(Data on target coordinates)
BEGIN
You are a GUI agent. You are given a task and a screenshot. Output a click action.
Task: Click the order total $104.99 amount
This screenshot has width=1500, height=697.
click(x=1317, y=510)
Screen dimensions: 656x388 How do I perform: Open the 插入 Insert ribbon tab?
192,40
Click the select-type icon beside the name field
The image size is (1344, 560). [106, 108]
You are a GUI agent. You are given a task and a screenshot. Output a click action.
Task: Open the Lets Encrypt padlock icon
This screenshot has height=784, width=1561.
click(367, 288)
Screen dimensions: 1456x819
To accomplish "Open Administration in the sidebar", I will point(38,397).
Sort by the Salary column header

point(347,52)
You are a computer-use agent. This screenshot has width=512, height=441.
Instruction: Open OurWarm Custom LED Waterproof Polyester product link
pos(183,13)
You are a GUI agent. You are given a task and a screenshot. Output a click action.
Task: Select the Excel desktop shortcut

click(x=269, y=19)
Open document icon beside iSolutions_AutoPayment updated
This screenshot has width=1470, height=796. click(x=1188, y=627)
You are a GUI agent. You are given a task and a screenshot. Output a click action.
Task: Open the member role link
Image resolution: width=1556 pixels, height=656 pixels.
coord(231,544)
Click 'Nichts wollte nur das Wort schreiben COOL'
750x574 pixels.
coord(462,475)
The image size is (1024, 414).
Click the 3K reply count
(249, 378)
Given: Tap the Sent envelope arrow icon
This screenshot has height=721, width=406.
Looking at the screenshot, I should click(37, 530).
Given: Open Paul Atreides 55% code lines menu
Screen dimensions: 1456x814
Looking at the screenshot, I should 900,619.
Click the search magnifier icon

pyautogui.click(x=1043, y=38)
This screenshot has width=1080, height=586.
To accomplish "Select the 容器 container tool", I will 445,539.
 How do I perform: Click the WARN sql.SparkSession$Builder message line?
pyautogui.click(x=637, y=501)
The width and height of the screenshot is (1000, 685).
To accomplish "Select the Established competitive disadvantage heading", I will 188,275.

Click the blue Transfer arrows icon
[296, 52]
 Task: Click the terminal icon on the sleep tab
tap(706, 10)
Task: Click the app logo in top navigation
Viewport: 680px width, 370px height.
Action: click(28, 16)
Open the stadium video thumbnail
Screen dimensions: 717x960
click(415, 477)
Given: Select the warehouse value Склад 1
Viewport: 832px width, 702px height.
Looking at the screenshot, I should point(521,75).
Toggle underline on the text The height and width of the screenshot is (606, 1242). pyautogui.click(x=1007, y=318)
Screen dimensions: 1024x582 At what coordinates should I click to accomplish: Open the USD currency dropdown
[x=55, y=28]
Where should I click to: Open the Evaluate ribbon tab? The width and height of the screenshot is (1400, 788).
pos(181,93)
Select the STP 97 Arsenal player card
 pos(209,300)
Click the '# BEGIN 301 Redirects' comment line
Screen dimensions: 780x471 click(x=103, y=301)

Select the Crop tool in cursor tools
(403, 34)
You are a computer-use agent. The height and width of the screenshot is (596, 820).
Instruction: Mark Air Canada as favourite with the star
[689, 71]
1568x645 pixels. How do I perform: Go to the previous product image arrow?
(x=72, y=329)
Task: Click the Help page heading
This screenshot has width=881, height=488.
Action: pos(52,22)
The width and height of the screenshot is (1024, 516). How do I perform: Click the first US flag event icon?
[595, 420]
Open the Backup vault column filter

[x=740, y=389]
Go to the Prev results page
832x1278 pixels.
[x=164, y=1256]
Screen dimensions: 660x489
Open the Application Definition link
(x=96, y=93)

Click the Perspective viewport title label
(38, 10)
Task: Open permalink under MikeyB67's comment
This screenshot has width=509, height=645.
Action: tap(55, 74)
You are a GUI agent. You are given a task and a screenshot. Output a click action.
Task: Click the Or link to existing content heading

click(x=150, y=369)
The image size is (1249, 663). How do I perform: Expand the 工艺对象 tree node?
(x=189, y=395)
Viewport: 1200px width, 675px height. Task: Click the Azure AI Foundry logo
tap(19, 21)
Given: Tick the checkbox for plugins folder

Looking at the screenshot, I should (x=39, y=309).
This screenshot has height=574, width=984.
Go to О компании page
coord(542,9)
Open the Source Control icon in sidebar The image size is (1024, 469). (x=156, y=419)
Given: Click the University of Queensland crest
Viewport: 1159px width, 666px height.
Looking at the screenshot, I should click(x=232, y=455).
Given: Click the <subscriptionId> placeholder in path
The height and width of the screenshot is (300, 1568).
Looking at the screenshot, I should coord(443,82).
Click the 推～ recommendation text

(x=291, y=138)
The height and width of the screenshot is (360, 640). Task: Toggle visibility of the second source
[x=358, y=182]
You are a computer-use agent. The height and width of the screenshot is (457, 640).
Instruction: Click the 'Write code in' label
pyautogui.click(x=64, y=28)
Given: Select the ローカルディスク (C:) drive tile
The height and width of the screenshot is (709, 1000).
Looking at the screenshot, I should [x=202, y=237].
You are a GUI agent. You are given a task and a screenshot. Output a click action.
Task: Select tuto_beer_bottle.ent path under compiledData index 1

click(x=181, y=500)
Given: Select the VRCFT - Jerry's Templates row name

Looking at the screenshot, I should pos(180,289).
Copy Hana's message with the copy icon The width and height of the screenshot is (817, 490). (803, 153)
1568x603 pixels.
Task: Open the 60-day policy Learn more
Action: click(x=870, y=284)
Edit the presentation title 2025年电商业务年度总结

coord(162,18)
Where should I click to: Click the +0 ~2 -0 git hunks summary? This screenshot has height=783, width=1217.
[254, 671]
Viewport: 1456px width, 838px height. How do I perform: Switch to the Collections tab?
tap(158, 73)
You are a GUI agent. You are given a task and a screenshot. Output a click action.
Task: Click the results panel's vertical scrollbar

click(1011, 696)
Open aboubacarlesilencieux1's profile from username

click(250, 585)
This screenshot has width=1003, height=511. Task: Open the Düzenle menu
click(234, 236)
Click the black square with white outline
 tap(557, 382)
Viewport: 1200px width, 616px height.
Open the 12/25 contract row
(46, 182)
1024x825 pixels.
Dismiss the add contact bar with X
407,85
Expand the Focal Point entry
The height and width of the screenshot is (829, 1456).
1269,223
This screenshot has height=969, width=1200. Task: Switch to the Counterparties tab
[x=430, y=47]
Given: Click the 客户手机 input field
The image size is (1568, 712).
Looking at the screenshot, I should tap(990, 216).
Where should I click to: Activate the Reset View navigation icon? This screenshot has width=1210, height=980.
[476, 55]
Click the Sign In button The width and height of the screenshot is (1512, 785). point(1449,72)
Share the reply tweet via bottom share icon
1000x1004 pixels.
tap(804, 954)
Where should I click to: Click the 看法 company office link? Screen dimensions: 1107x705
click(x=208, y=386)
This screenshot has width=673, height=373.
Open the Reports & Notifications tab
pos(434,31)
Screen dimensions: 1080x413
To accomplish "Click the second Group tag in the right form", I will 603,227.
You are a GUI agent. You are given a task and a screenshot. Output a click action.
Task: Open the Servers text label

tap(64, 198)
END
THE TASK:
Reproduce all of the data above, swapping "GUI agent" for "screen agent" at every occurrence and leaving everything else as it is.

ANSWER BELOW:
You are a screen agent. You are given a task and a screenshot. Output a click action.
Task: Click the order total $104.99 amount
This screenshot has width=1500, height=697.
click(x=1317, y=510)
Screen dimensions: 656x388 How do I perform: Open the 插入 Insert ribbon tab?
192,40
Click the select-type icon beside the name field
The image size is (1344, 560). [106, 108]
You are a screen agent. You are given a task and a screenshot. Output a click action.
Task: Open the Lets Encrypt padlock icon
This screenshot has height=784, width=1561.
click(367, 288)
Screen dimensions: 1456x819
To accomplish "Open Administration in the sidebar", I will point(38,397).
Sort by the Salary column header

point(347,52)
You are a computer-use agent. This screenshot has width=512, height=441.
Instruction: Open OurWarm Custom LED Waterproof Polyester product link
pos(183,13)
You are a screen agent. You are given a task and a screenshot. Output a click action.
Task: Select the Excel desktop shortcut

click(x=269, y=19)
Open document icon beside iSolutions_AutoPayment updated
This screenshot has width=1470, height=796. click(x=1188, y=627)
You are a screen agent. You are given a task and a screenshot. Output a click action.
Task: Open the member role link
Image resolution: width=1556 pixels, height=656 pixels.
coord(231,544)
Click 'Nichts wollte nur das Wort schreiben COOL'
750x574 pixels.
coord(462,475)
The image size is (1024, 414).
Click the 3K reply count
(249, 378)
Given: Tap the Sent envelope arrow icon
This screenshot has height=721, width=406.
Looking at the screenshot, I should click(37, 530).
Given: Open Paul Atreides 55% code lines menu
Screen dimensions: 1456x814
Looking at the screenshot, I should 900,619.
Click the search magnifier icon

pyautogui.click(x=1043, y=38)
This screenshot has width=1080, height=586.
To accomplish "Select the 容器 container tool", I will 445,539.
 How do I perform: Click the WARN sql.SparkSession$Builder message line?
pyautogui.click(x=637, y=501)
The width and height of the screenshot is (1000, 685).
To accomplish "Select the Established competitive disadvantage heading", I will 188,275.

Click the blue Transfer arrows icon
[296, 52]
 Task: Click the terminal icon on the sleep tab
tap(706, 10)
Task: Click the app logo in top navigation
Viewport: 680px width, 370px height.
Action: click(28, 16)
Open the stadium video thumbnail
Screen dimensions: 717x960
click(415, 477)
Given: Select the warehouse value Склад 1
Viewport: 832px width, 702px height.
Looking at the screenshot, I should point(521,75).
Toggle underline on the text The height and width of the screenshot is (606, 1242). pyautogui.click(x=1007, y=318)
Screen dimensions: 1024x582 At what coordinates should I click to accomplish: Open the USD currency dropdown
[x=55, y=28]
Where should I click to: Open the Evaluate ribbon tab? The width and height of the screenshot is (1400, 788).
pos(181,93)
Select the STP 97 Arsenal player card
 pos(209,300)
Click the '# BEGIN 301 Redirects' comment line
Screen dimensions: 780x471 click(x=103, y=301)

Select the Crop tool in cursor tools
(403, 34)
You are a computer-use agent. The height and width of the screenshot is (596, 820).
Instruction: Mark Air Canada as favourite with the star
[689, 71]
1568x645 pixels. How do I perform: Go to the previous product image arrow?
(x=72, y=329)
Task: Click the Help page heading
This screenshot has width=881, height=488.
Action: pos(52,22)
The width and height of the screenshot is (1024, 516). How do I perform: Click the first US flag event icon?
[595, 420]
Open the Backup vault column filter

[x=740, y=389]
Go to the Prev results page
832x1278 pixels.
[x=164, y=1256]
Screen dimensions: 660x489
Open the Application Definition link
(x=96, y=93)

Click the Perspective viewport title label
(38, 10)
Task: Open permalink under MikeyB67's comment
This screenshot has width=509, height=645.
Action: tap(55, 74)
You are a screen agent. You are given a task and a screenshot. Output a click action.
Task: Click the Or link to existing content heading

click(x=150, y=369)
The image size is (1249, 663). How do I perform: Expand the 工艺对象 tree node?
(x=189, y=395)
Viewport: 1200px width, 675px height. Task: Click the Azure AI Foundry logo
tap(19, 21)
Given: Tick the checkbox for plugins folder

Looking at the screenshot, I should (x=39, y=309).
This screenshot has height=574, width=984.
Go to О компании page
coord(542,9)
Open the Source Control icon in sidebar The image size is (1024, 469). (x=156, y=419)
Given: Click the University of Queensland crest
Viewport: 1159px width, 666px height.
Looking at the screenshot, I should click(x=232, y=455).
Given: Click the <subscriptionId> placeholder in path
The height and width of the screenshot is (300, 1568).
Looking at the screenshot, I should coord(443,82).
Click the 推～ recommendation text

(x=291, y=138)
The height and width of the screenshot is (360, 640). Task: Toggle visibility of the second source
[x=358, y=182]
You are a computer-use agent. The height and width of the screenshot is (457, 640).
Instruction: Click the 'Write code in' label
pyautogui.click(x=64, y=28)
Given: Select the ローカルディスク (C:) drive tile
The height and width of the screenshot is (709, 1000).
Looking at the screenshot, I should [x=202, y=237].
You are a screen agent. You are given a task and a screenshot. Output a click action.
Task: Select tuto_beer_bottle.ent path under compiledData index 1

click(x=181, y=500)
Given: Select the VRCFT - Jerry's Templates row name

Looking at the screenshot, I should pos(180,289).
Copy Hana's message with the copy icon The width and height of the screenshot is (817, 490). (803, 153)
1568x603 pixels.
Task: Open the 60-day policy Learn more
Action: click(x=870, y=284)
Edit the presentation title 2025年电商业务年度总结

coord(162,18)
Where should I click to: Click the +0 ~2 -0 git hunks summary? This screenshot has height=783, width=1217.
[254, 671]
Viewport: 1456px width, 838px height. How do I perform: Switch to the Collections tab?
tap(158, 73)
You are a screen agent. You are given a task and a screenshot. Output a click action.
Task: Click the results panel's vertical scrollbar

click(1011, 696)
Open aboubacarlesilencieux1's profile from username

click(250, 585)
This screenshot has width=1003, height=511. Task: Open the Düzenle menu
click(234, 236)
Click the black square with white outline
 tap(557, 382)
Viewport: 1200px width, 616px height.
Open the 12/25 contract row
(46, 182)
1024x825 pixels.
Dismiss the add contact bar with X
407,85
Expand the Focal Point entry
The height and width of the screenshot is (829, 1456).
1269,223
This screenshot has height=969, width=1200. Task: Switch to the Counterparties tab
[x=430, y=47]
Given: Click the 客户手机 input field
The image size is (1568, 712).
Looking at the screenshot, I should tap(990, 216).
Where should I click to: Activate the Reset View navigation icon? This screenshot has width=1210, height=980.
[476, 55]
Click the Sign In button The width and height of the screenshot is (1512, 785). point(1449,72)
Share the reply tweet via bottom share icon
1000x1004 pixels.
tap(804, 954)
Where should I click to: Click the 看法 company office link? Screen dimensions: 1107x705
click(x=208, y=386)
This screenshot has width=673, height=373.
Open the Reports & Notifications tab
pos(434,31)
Screen dimensions: 1080x413
To accomplish "Click the second Group tag in the right form", I will 603,227.
You are a screen agent. You are given a task and a screenshot. Output a click action.
Task: Open the Servers text label

tap(64, 198)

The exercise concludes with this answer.